The parent company of Massachusetts-based retailer T.J. Maxx has reached a settlement with 41 states over a data breach that exposed an estimated 94 million credit-card and debit-card numbers nationwide to hackers.
Oregon Attorney General John Kroger announced the deal with TJX Companies Tuesday. T.J. Maxx has operated a store at Medford's Bear Creek Plaza shopping center since 1996.
The settlement involves what is believed to be the largest ever data breach for a merchant. Hackers intercepted an estimated 94 million credit-card and debit-card numbers between 2005 and 2007.

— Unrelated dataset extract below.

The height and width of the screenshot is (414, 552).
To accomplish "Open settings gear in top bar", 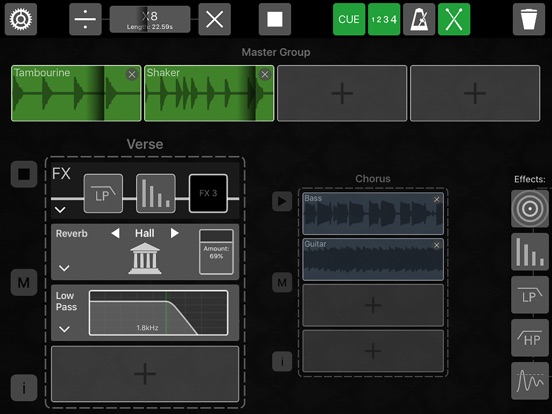I will (x=21, y=19).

Anyone in Oregon who used a credit or debit card to purchase goods from T.J. Maxx or affiliated Marshalls stores in that time frame could have been affected. Under the agreement, TJX must:
- Upgrade all wired equivalency privacy based wireless systems in TJX retail stores to wired systems or Wi-Fi protected access wired systems.
- No longer store credit-card or debit-card data on its network any longer than necessary for legitimate business purposes.
- Separate the rest of the TJX computer system from the network-based portions of the TJX computer system that store, process or transmit personal information by firewalls and access controls.
- Must implement security-password management for portions of the TJX computer system that store, process or transmit personal information.